Aim of the exercise: Revise the records from their start through the line containing "pyautogui.click(x=319, y=34)", changing "favourite" to "bookmark" and keeping everything else as it is. Return only those lines.

Record set:
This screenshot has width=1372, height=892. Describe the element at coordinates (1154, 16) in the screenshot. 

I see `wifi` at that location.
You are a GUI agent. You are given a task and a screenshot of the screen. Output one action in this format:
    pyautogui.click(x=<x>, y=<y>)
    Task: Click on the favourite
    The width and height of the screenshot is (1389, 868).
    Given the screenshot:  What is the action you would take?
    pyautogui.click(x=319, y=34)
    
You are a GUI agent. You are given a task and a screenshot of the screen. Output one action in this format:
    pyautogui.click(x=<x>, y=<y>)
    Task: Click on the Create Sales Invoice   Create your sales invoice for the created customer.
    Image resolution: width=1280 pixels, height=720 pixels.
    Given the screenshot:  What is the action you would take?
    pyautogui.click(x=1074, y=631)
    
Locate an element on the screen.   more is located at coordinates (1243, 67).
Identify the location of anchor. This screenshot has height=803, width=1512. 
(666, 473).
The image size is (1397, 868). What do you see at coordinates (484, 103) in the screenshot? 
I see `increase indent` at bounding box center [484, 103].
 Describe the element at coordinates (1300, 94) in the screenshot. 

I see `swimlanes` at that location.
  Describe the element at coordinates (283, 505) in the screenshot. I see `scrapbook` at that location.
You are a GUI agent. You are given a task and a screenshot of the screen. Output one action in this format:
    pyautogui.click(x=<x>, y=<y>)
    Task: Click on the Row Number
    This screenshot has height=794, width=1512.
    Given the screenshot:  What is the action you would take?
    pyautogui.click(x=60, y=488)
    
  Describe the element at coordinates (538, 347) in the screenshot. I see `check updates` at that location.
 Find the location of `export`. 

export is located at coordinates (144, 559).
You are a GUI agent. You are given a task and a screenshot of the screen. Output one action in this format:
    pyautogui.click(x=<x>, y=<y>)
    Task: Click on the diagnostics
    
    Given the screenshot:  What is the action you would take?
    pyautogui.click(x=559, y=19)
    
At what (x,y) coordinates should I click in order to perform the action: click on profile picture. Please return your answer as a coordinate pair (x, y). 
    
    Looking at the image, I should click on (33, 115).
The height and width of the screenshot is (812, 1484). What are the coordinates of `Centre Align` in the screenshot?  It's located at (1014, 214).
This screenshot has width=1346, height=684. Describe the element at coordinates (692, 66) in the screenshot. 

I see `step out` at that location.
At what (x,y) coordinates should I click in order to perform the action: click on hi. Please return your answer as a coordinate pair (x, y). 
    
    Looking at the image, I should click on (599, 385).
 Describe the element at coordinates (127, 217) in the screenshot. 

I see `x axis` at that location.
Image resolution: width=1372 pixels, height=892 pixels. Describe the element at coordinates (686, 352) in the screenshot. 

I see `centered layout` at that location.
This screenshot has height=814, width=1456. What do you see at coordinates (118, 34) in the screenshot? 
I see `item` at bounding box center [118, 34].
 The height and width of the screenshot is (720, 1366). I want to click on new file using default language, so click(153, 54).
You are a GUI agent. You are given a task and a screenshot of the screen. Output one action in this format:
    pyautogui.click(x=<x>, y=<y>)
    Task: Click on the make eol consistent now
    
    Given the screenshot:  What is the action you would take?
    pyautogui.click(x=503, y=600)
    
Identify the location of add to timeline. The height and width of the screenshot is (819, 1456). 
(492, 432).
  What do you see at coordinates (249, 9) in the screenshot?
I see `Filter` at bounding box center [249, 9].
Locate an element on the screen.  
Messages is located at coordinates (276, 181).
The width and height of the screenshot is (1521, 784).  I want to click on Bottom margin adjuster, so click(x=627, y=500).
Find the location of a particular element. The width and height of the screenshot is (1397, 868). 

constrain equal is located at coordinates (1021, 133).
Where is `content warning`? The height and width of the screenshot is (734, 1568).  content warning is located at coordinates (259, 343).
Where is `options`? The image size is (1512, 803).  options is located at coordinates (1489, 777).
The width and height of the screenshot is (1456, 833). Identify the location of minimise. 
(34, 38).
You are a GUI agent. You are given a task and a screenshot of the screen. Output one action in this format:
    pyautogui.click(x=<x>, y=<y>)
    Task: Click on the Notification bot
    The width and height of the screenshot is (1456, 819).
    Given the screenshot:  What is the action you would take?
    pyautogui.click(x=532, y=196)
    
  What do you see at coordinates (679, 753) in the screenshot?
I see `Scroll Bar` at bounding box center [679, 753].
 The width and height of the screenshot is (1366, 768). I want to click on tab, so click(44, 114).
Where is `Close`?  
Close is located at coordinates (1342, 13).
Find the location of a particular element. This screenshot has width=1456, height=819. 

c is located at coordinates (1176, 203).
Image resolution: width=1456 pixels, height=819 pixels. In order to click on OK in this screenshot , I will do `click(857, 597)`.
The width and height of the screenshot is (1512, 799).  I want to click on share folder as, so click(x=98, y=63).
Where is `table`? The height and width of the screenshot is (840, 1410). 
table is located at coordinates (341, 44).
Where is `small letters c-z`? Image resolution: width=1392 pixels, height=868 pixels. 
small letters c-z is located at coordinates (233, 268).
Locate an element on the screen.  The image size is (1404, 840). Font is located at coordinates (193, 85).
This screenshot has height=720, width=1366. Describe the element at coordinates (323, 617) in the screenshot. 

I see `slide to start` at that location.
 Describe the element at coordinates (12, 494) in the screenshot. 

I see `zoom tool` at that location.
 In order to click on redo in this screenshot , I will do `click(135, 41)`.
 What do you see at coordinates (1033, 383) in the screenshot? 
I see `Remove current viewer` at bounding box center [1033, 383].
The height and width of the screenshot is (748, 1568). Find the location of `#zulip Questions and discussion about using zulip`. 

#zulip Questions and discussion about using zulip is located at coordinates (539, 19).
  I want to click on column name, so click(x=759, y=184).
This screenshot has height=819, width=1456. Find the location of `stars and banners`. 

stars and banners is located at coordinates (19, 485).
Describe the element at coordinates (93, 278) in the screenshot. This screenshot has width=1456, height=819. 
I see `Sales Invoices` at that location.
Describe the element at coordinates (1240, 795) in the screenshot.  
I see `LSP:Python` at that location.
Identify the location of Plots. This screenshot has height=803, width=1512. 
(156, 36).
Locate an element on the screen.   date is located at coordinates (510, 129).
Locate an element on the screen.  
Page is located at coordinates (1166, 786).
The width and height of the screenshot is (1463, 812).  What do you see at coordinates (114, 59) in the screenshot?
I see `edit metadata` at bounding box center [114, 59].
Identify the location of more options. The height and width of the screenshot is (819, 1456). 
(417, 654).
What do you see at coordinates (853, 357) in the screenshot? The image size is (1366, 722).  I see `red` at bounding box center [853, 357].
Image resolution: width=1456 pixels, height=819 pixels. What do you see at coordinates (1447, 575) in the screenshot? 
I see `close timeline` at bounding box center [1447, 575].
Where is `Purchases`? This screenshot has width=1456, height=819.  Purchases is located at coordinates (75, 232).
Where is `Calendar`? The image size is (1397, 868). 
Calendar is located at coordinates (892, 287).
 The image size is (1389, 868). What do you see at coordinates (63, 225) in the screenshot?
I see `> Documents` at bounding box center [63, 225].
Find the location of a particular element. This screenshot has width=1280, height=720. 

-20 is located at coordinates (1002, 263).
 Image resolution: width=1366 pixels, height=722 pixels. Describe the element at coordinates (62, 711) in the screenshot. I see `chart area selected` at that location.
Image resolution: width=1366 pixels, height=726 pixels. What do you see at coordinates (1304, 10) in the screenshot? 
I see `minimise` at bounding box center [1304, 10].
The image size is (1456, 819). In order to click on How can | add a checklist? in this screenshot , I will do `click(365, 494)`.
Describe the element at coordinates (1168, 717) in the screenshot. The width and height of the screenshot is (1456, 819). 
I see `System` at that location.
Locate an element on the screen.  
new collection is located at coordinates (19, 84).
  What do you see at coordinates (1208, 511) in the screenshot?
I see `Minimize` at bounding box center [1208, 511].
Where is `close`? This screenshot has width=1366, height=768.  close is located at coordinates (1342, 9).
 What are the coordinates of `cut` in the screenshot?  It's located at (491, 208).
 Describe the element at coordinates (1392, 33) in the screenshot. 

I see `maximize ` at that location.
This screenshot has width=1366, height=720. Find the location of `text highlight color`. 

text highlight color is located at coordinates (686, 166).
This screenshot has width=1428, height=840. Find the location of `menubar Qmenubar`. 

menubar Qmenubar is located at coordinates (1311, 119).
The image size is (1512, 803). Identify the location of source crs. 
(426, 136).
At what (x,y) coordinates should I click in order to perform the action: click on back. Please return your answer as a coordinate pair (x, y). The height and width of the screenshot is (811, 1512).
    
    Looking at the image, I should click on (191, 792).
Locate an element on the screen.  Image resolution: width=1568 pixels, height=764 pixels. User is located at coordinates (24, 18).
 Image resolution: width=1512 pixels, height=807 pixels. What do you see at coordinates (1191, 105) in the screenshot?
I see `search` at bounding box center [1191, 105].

Written response:
This screenshot has width=1372, height=892. Describe the element at coordinates (1154, 16) in the screenshot. 

I see `wifi` at that location.
You are a GUI agent. You are given a task and a screenshot of the screen. Output one action in this format:
    pyautogui.click(x=<x>, y=<y>)
    Task: Click on the bookmark
    The width and height of the screenshot is (1389, 868).
    Given the screenshot:  What is the action you would take?
    pyautogui.click(x=319, y=34)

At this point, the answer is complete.